WHAT THIS TASK INVOLVES: Repeat the following entries line for line, leaving out the pictures.

Word and item position data:
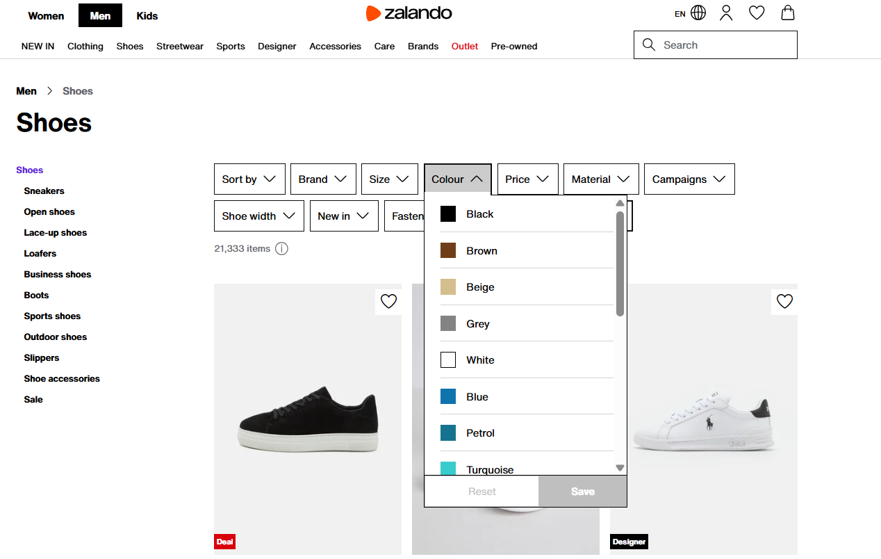Check the White colour filter
Viewport: 881px width, 559px height.
pyautogui.click(x=447, y=359)
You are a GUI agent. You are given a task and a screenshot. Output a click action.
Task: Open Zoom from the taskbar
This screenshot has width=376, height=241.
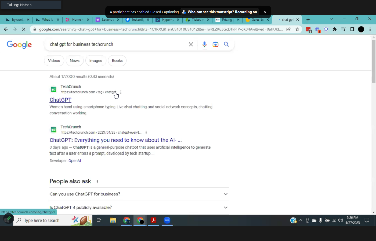pos(167,220)
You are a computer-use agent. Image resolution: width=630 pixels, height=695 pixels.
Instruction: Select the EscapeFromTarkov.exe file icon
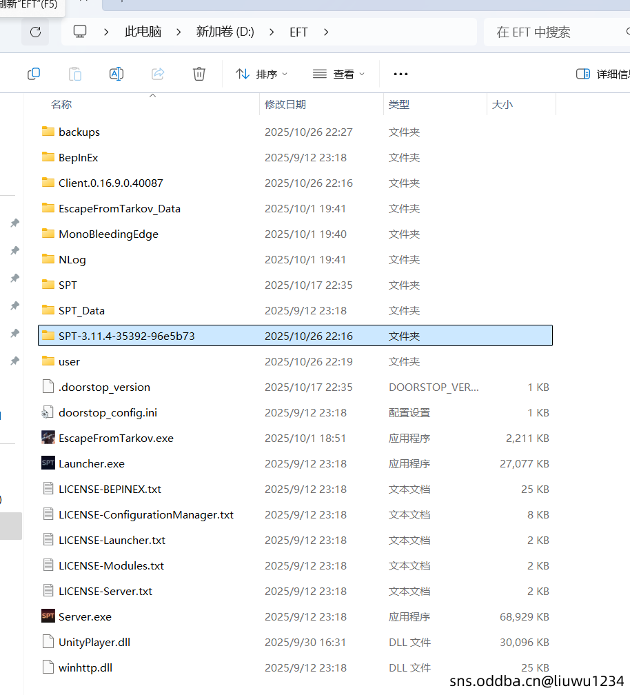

EXERCISE OUTPUT:
Check the White colour filter
Viewport: 881px width, 559px height.
pyautogui.click(x=447, y=359)
You are a GUI agent. You are given a task and a screenshot. Output a click action.
Task: Open Zoom from the taskbar
This screenshot has width=376, height=241.
pos(167,220)
You are a computer-use agent. Image resolution: width=630 pixels, height=695 pixels.
Instruction: Select the EscapeFromTarkov.exe file icon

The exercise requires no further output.